Requirement: Swap "Material Editor" for "Node Editor" throughout the listing below, keeping every other line and word as it is. Leave the pictures out of your answer.

Exercise material:
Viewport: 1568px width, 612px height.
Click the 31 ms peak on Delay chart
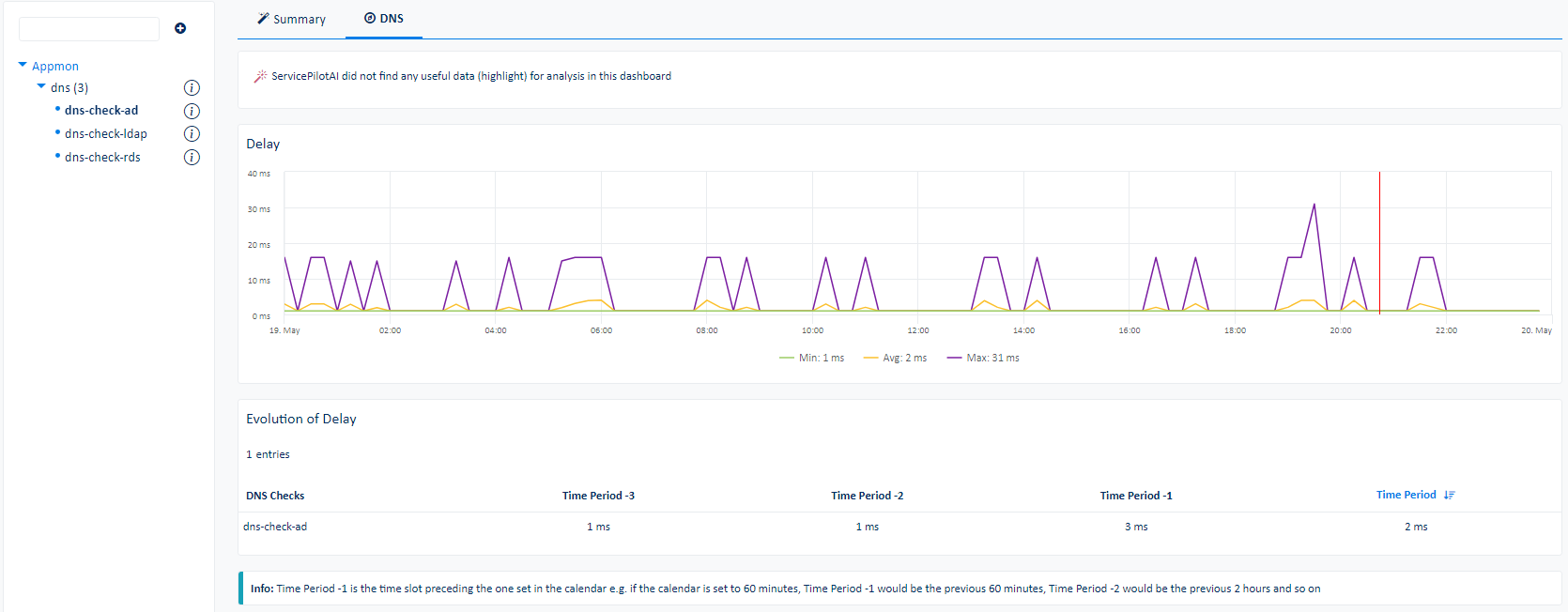pos(1314,205)
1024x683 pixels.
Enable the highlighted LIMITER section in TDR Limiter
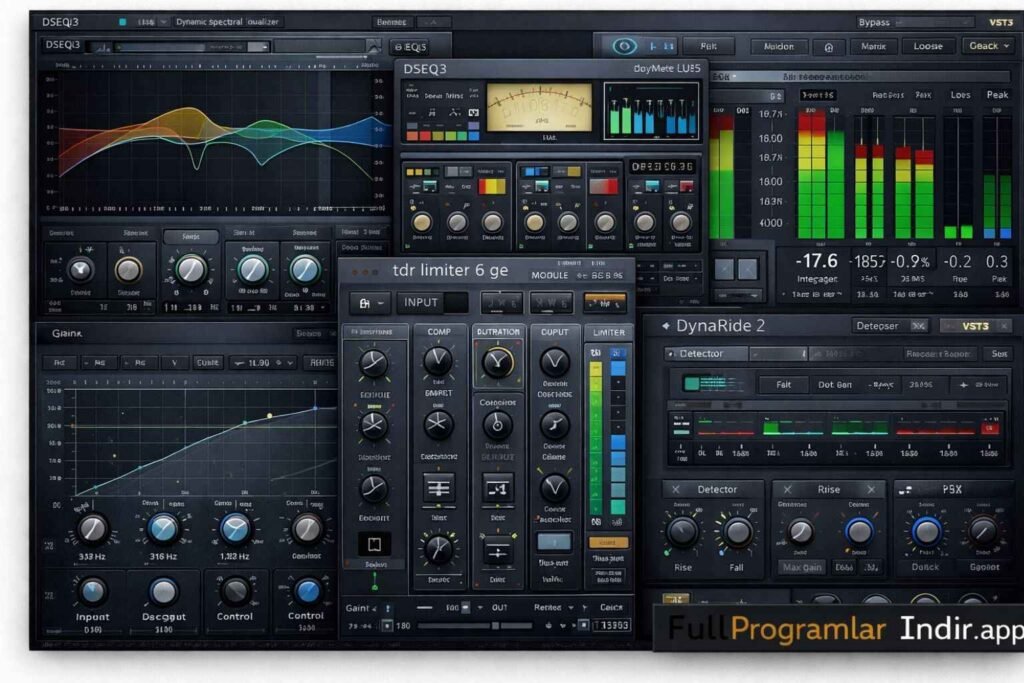coord(608,333)
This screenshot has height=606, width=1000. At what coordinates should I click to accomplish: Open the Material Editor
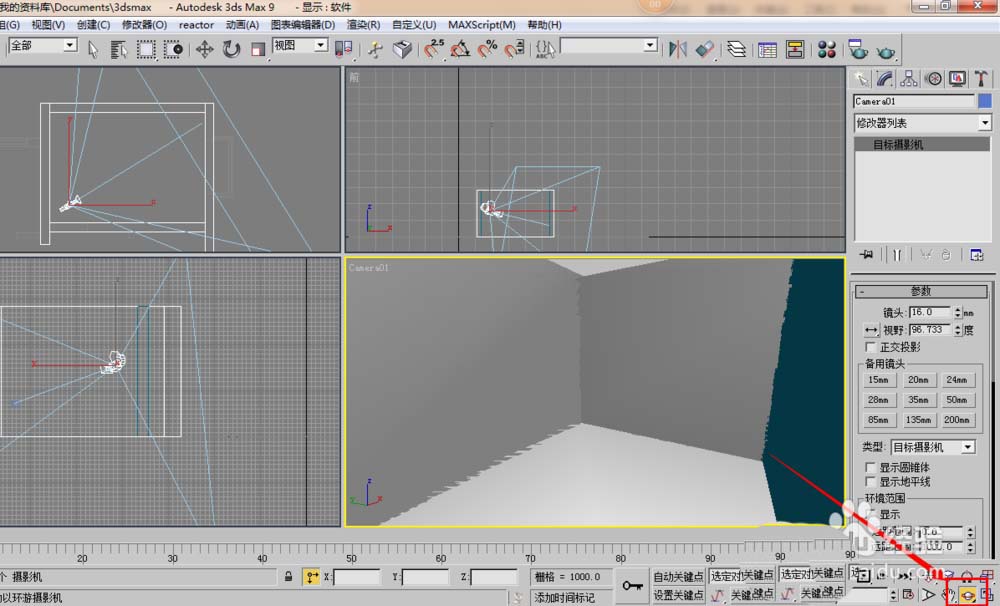[x=827, y=49]
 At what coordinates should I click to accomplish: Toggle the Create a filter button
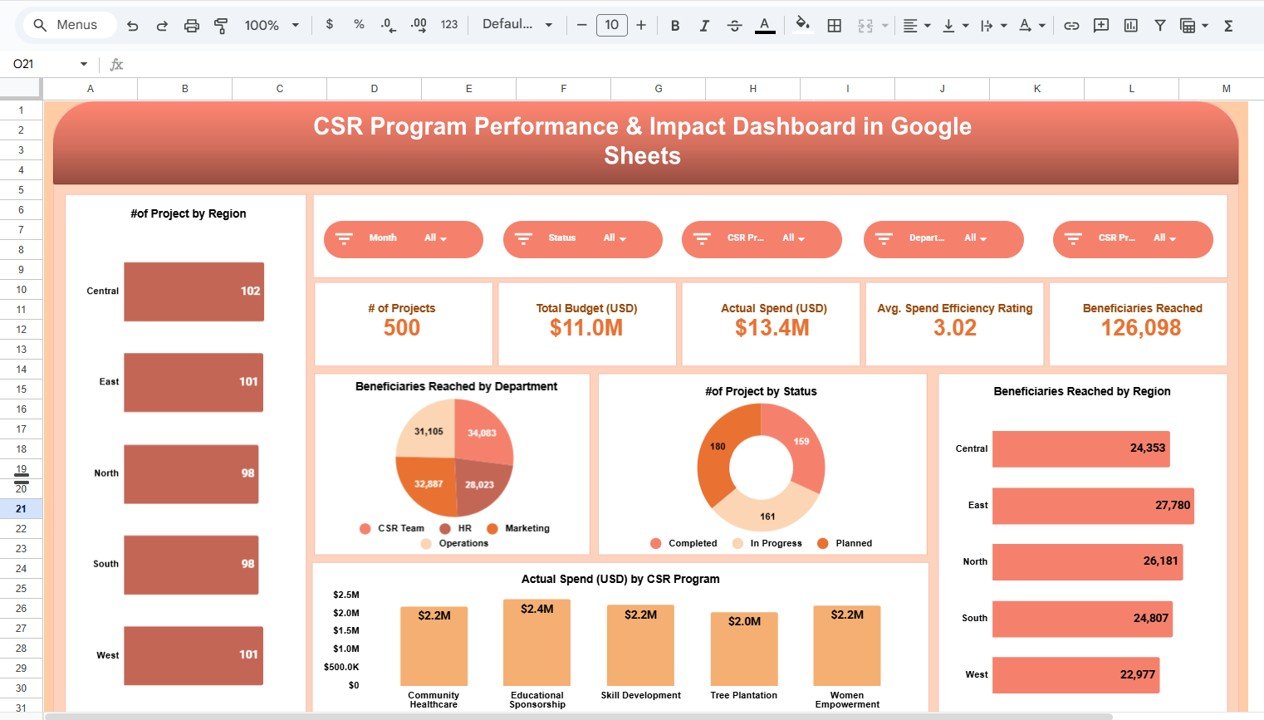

Exercise response:
Viewport: 1568px width, 612px height.
Click the 31 ms peak on Delay chart
pos(1314,205)
1024x683 pixels.
Enable the highlighted LIMITER section in TDR Limiter
coord(608,333)
This screenshot has height=606, width=1000. At what coordinates should I click to accomplish: Open the Node Editor
[x=827, y=49]
 At what coordinates should I click to accomplish: Toggle the Create a filter button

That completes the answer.